Patients with fibromyalgia may have improvements in fatigue and musculoskeletal pain by increasing vitamin D levels through monthly, intramuscular cholecalciferol injection, according to recently presented research.
A study of 73 patients with rheumatoid arthritis (RA), 102 patients with osteoarthritis (OA) and 40 patients with fibromyalgia (FM) who did not supplement with vitamin D was conducted. Baseline vitamin D levels were measured, and a VAS was used to assess musculoskeletal pain and fatigue. Patients received 200,000 IU cholecalciferol every 4 weeks through an intramuscular injection for a total of three injections during the study period. VAS and biochemical response were measured at baseline, 12 and 24 weeks.

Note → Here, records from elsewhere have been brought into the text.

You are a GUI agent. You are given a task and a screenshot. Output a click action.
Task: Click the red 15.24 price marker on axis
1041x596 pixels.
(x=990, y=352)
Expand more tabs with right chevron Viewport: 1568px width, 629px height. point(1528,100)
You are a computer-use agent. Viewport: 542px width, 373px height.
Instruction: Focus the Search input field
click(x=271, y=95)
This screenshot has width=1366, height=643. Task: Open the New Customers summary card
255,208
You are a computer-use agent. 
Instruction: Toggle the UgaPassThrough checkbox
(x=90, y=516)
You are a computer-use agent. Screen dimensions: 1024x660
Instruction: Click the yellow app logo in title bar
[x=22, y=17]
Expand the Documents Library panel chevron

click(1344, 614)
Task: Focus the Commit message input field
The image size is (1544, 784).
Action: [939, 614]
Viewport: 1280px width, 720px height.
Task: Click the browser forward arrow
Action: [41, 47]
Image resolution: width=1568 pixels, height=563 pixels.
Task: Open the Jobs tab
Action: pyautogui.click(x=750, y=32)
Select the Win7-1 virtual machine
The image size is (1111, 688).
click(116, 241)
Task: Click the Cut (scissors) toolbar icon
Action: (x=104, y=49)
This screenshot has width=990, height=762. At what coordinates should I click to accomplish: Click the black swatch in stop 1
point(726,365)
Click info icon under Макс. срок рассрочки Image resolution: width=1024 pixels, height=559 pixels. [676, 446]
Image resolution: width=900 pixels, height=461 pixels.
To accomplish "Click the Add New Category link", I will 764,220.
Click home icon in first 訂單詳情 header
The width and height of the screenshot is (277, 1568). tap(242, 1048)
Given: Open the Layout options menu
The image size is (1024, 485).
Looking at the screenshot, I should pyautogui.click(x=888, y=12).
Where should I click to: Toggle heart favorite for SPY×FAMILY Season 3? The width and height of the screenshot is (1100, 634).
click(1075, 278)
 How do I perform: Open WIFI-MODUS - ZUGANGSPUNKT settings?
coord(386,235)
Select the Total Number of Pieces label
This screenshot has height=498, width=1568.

Patients with FM (77.5%) had significantly lower levels of vitamin D compared with patients with RA (64.4%) and OA (23.5%) at baseline. Levels of vitamin D were negatively correlated with VAS for pain and fatigue in all three diseases, but also with the Disease Activity Score in 28 joints in patients with RA and with the Fibromyalgia Impact Questionnaire (FIQ) score in patients with FM.
At week 12, mean serum 25-OHD levels were significantly higher in the 102 patients with 25-OHD deficiency at baseline. After receiving cholecalciferol injections, patients from each group showed significant decreases from baseline in VAS for pain and fatigue at weeks 12 and 24; however, the effects were greater in patients with FM compared with patients with RA or OA between weeks 12 and 24, according to the researchers. – by Shirley Pulawski
Choi BY, et al. Paper #THU0307. Presented at: European League Against Rheumatism Annual European Congress of Rheumatology; June 10-13, 2015; Rome.
Disclosure: The researchers report no relevant financial disclosures.